As noted by the American Medical Society for Sports Medicine, common heart issues in athletes include:

  • Hypertension, or high blood pressure. This occurs in roughly 75 million adults in the U.S.. It is one of the key health factors that may lead to stroke, heart attack, heart disease and kidney disease.
  • Hypertrophic cardiomyopathy (HCM). This a common, inherited cardiovascular disease that affects about one in 500 people. It is caused by a genetic mutation that occurs in the heart muscles. HCM is arguably the most common cause of sudden cardiac death in athletes in the United States. HCM is often diagnosed with an echocardiogram (an ultrasound of the heart) or a cardiac MRI. Patients with a family history of HCM may undergo genetic testing or get an echocardiogram to identify the condition. Symptoms of heart failure can occur, or one may develop a heart arrhythmia problem, such as atrial fibrillation, that can make it more likely for someone to have a stroke. Many people with HCM do not have any symptoms and can expect to have a relatively normal lifespan.
  • Commotio Cordis. This occurs when a person is struck in the chest at a specific time in the heart rhythm cycle, the heart’s electrical signal can be interrupted, resulting in the heart stopping. The blunt force that causes commotio cordis often comes from a hard object or ball hitting the chest, such as a baseball, a softball, or a hockey puck, but it can come from any type of blow. The average victim of commotio cordis is 14 years of age. Young people are at higher risk because the chest wall is less developed and transmits force more easily. Once the person is found to be unconscious, his or her heart must be assumed to have stopped and immediate treatment is needed. This involves calling 911, starting CPR (cardiopulmonary resuscitation) with chest compressions, and retrieving the nearest AED (automated external defibrillator).
  • Athlete’s heart. This is a cardiac condition often seen in active individuals. It refers to the normal changes a heart undergoes in people who regularly participate in strenuous, prolonged exercise. This condition may result from aerobic exercise or weight training, commonly when training extends longer than one hour per day. There are usually no symptoms, so the condition is usually only found incidentally at a sports physical or doctor’s visit.

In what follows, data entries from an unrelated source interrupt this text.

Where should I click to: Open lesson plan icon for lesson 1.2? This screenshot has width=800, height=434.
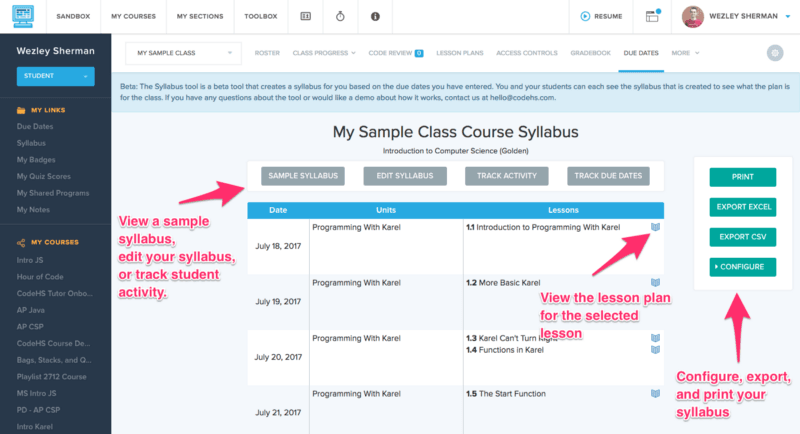pyautogui.click(x=655, y=283)
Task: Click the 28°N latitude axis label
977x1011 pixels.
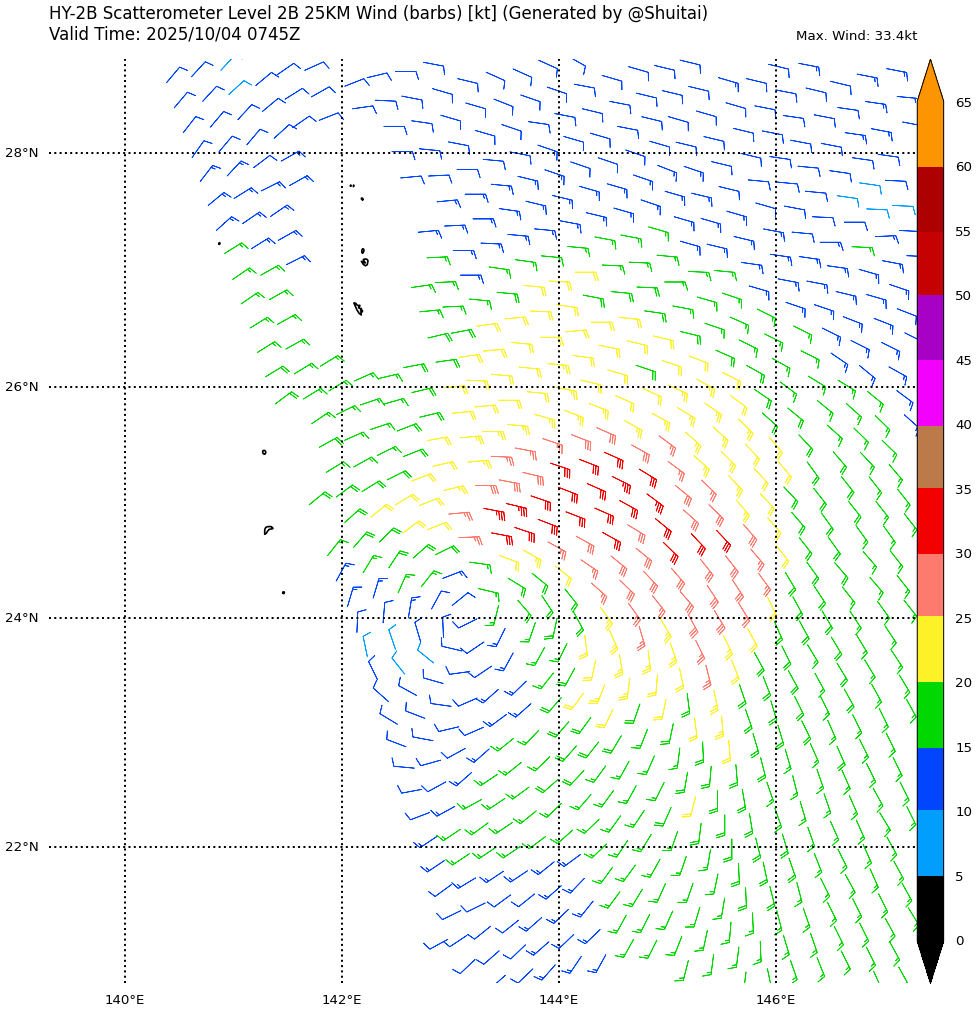Action: click(22, 153)
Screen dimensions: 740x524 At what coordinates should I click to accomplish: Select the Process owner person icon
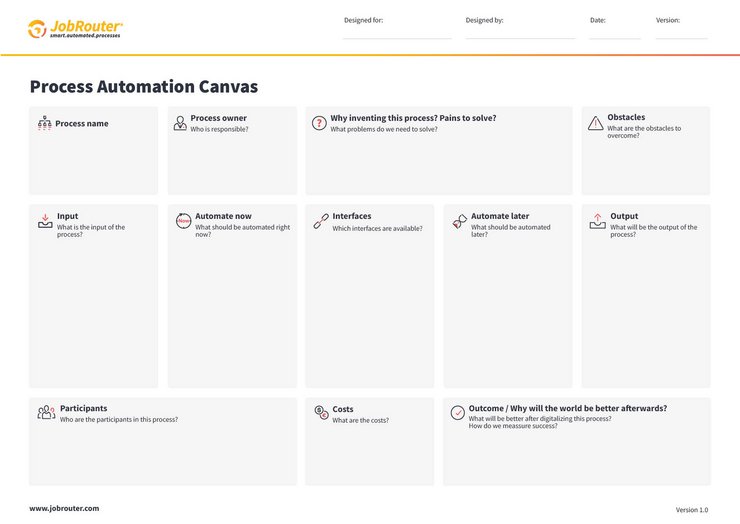180,123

Establishing a relationship with a primary care provider or primary care sports medicine physician can often help identify a heart condition in athletes before an incident occurs. UTMB Health primary care sports medicine physician, Dr. Namita Bhardwaj emphasizes that athletes, coaches and parents get training in CPR and how to use an AED.

“CPR saves lives. You never know when you’ll need it, having this skill can prepare you for the unexpected cardiac event and save a life. Find a class with the American Heart Association, your local community center or wherever a class is offered,” Bhardwaj said.